1. [impact] Show the impact of IT faults or performance degradation couched as Business Metrics
2. [drill-down]Drill-down capabilities
3. [IT measurements] Map IT measurements to business metrics
4. [Low intrusion] define what we mean by this
5. [Flexible] (allowing the addition or removal of entities)
6. [Operational] environment: immediately calculate changes in business metrics as a result of changes in infrastructure measurements.
7. [framework] Must be a framework to produce several models, depending on instrumentation available.
8. [business changes] Allow business managers to change business priorities
3. The Framework
This section describes the framework. It is the main body of the paper and is organized through several subsections.
3.1. A Layered Model
· For requirements 1 2 and 3, Layered model
· Two basic layers: IT and business are necessary, but drill-odnw is better with more layers
· Explain the four layers (figure)
· Each layer has metrics
· Each layer maps or calculates metrics
· In software, metrics are shown on dashboard (dashboard at each layer)
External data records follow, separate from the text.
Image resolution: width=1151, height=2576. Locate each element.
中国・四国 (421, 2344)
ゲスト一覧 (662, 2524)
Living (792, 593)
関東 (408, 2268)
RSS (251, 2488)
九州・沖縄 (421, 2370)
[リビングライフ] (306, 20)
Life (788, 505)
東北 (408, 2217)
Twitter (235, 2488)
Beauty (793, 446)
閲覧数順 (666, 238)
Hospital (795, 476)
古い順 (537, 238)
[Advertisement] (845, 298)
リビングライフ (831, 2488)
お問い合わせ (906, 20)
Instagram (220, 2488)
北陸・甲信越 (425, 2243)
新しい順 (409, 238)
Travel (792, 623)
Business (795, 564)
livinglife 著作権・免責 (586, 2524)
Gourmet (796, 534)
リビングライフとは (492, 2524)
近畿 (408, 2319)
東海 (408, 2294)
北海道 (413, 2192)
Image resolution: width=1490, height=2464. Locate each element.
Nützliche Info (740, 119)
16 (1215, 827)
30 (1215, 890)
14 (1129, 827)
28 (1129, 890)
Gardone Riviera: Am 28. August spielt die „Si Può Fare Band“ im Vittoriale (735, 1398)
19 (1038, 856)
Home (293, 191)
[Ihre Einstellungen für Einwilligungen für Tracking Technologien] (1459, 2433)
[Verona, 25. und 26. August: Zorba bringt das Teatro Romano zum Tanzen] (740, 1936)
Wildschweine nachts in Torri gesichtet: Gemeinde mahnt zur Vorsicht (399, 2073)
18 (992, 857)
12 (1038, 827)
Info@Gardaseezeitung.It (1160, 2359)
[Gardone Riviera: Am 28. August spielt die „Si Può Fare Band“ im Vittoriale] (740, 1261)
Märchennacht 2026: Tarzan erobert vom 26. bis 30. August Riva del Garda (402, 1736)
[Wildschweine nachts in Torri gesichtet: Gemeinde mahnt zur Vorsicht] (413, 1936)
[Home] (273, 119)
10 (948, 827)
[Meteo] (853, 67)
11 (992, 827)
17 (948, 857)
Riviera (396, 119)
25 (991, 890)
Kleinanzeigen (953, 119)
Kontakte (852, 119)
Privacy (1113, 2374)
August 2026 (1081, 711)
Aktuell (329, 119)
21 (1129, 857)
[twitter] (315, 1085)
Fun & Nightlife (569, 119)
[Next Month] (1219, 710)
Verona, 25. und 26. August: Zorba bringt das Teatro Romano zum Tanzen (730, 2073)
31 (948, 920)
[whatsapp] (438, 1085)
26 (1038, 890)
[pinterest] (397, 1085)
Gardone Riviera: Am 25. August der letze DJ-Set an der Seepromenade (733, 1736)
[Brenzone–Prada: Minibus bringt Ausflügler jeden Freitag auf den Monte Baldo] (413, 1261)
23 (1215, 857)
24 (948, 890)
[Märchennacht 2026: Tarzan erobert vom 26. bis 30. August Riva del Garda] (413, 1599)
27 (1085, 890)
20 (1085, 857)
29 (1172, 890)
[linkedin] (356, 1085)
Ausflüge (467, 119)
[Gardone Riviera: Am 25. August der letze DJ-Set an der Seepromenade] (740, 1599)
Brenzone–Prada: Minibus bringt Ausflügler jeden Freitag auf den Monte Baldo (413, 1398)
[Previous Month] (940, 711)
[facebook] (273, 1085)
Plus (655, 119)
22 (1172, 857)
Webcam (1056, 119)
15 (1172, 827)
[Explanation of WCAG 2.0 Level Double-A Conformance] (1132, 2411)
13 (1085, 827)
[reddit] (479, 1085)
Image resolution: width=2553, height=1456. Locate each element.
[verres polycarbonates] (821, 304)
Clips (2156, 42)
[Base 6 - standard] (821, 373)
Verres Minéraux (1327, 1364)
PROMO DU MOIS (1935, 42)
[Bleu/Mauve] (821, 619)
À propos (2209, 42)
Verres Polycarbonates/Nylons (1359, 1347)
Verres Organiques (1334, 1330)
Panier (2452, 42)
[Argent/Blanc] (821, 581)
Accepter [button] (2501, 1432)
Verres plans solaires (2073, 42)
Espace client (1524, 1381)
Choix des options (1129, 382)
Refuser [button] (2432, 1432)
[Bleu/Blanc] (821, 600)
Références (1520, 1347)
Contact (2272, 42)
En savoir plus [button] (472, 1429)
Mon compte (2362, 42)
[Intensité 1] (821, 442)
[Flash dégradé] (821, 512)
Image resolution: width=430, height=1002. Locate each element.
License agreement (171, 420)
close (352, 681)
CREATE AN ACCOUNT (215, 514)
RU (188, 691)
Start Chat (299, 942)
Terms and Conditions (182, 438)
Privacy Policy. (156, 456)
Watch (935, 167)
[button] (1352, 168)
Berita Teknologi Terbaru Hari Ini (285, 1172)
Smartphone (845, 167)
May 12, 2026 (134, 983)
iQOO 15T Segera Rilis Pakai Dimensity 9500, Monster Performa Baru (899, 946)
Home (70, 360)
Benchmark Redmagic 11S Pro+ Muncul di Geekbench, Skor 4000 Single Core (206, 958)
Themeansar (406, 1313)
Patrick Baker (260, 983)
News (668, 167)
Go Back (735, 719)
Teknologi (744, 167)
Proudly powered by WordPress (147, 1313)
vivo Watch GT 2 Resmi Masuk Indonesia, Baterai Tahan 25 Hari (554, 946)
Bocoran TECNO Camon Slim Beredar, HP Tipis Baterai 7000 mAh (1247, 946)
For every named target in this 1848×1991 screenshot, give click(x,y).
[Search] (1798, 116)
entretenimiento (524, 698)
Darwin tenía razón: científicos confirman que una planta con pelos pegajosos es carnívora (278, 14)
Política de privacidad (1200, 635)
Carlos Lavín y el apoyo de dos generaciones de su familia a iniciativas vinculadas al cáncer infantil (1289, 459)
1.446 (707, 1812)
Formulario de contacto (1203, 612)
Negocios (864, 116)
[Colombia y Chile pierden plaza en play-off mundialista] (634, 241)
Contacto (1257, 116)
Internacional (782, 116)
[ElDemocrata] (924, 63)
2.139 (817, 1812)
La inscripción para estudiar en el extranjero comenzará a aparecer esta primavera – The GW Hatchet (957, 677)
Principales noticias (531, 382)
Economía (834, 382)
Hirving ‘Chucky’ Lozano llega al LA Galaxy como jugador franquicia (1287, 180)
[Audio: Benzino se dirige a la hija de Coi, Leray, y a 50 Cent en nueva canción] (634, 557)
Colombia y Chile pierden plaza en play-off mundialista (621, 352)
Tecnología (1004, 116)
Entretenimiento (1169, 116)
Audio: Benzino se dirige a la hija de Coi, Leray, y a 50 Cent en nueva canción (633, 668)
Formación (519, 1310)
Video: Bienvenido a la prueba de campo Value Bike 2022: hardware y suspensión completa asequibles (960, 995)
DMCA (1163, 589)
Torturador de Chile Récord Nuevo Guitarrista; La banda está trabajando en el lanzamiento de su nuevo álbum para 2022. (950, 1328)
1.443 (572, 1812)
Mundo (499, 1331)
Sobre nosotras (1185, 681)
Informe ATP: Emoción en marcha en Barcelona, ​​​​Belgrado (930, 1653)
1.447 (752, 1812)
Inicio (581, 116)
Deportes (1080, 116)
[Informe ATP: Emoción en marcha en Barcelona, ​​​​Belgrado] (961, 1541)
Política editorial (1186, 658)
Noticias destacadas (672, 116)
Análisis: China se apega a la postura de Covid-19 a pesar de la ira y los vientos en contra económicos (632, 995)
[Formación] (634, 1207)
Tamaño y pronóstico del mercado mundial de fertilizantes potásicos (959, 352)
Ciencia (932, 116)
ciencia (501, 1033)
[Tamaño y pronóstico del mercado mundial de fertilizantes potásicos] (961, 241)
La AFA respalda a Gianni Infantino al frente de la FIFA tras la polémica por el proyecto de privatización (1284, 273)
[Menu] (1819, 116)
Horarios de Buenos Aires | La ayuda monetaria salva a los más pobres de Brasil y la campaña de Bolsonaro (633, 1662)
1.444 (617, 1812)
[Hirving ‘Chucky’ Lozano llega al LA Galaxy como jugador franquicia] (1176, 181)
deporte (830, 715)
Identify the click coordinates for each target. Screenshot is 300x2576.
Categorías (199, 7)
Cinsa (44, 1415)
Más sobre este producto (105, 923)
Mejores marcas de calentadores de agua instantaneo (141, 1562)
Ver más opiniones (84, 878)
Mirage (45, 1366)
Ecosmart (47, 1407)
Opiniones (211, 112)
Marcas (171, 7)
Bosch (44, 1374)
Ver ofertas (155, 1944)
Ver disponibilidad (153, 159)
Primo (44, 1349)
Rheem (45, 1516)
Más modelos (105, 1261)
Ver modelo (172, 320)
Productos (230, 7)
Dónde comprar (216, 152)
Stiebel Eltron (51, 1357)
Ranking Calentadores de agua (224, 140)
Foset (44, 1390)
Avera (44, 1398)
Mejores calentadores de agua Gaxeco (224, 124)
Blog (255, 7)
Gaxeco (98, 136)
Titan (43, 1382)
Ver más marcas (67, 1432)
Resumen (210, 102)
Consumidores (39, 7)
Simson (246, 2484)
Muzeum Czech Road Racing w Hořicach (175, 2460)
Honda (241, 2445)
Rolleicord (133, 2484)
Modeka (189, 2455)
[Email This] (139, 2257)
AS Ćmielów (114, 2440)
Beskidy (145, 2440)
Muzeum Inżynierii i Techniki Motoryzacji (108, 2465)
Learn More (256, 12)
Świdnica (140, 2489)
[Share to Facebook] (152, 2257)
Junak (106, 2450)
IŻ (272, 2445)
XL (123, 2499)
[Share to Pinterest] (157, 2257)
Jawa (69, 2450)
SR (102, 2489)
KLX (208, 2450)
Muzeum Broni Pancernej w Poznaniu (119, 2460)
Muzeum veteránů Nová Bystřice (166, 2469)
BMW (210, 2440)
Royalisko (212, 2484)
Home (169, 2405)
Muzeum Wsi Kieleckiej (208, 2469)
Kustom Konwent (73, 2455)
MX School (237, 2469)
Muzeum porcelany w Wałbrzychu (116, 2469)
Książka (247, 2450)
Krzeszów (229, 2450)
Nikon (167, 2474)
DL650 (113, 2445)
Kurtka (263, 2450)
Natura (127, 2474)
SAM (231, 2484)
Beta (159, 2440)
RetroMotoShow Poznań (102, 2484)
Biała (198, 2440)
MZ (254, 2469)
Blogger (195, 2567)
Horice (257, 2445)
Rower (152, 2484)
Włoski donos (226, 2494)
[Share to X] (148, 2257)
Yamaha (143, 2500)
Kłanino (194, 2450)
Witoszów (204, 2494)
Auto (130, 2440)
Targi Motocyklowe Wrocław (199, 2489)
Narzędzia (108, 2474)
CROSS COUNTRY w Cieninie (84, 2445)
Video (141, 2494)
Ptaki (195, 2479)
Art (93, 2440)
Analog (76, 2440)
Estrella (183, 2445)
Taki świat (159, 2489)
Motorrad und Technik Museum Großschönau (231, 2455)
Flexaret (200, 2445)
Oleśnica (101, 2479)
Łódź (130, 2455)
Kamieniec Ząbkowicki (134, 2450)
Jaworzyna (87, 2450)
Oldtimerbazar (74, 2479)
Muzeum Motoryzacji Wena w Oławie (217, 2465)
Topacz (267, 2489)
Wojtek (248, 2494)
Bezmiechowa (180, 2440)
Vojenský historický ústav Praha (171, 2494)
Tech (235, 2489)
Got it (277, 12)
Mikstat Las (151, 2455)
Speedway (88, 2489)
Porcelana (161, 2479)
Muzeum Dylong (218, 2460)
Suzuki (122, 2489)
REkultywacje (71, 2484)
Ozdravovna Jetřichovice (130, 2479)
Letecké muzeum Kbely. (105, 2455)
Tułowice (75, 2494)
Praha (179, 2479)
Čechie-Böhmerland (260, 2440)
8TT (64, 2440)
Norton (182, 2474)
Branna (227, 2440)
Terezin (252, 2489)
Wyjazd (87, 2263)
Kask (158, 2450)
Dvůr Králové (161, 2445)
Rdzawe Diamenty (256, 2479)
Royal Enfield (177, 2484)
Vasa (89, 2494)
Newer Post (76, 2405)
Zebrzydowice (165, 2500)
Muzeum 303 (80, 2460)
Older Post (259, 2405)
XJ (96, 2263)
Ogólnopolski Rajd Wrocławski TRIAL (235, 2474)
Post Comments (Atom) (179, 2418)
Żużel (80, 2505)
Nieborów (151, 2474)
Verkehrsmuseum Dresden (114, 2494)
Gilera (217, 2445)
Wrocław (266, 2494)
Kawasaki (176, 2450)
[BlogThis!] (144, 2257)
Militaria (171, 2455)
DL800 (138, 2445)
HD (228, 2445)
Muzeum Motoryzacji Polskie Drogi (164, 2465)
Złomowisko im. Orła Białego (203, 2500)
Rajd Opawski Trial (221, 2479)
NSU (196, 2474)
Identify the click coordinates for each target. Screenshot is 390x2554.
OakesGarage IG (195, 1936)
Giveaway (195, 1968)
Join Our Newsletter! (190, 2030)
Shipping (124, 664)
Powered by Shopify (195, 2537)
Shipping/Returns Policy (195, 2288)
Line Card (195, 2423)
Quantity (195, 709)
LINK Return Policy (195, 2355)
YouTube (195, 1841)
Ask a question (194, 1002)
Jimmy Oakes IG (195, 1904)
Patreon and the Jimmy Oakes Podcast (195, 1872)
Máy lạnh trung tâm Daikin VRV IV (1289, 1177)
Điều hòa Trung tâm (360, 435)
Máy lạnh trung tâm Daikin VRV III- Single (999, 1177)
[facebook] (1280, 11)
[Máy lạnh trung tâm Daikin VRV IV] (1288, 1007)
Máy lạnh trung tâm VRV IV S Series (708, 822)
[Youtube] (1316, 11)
· Drill-down can proceed from top layers to lower layers to see cause-and-effect relationships
· List possible users for drill-down model to cover
· Notion of framework: have an abstract model that all concrete models (instantiations of framework) will follow but with a lot of elbow room to account for different instrumentation realities. More instrumentation means you can measure more; less instrumentation means you have to calculate more metrics, even in imprecise ways
3.2. General Layer Organization
The framework’s four layers have many characteristics in common and these are described in this section. The notion of entity, relationships, dependencies between layers, mapping functions, types of metrics, drill-down operations, etc. are discussed here insofar as they are generic and applicable to all layers.
· Refer to a figure showing layer organization
· Neighboring layers, linkages
· Aim of a layer:
o Produce metrics for SLA calculations and dashboards
o Produce metrics for layer above
o Metrics can be measured or can be calculated from lower-layer metrics + internal layer info
o Tendency to measure more at bottom and calculate more at the top
o Provides a drill-down model (inside the layer)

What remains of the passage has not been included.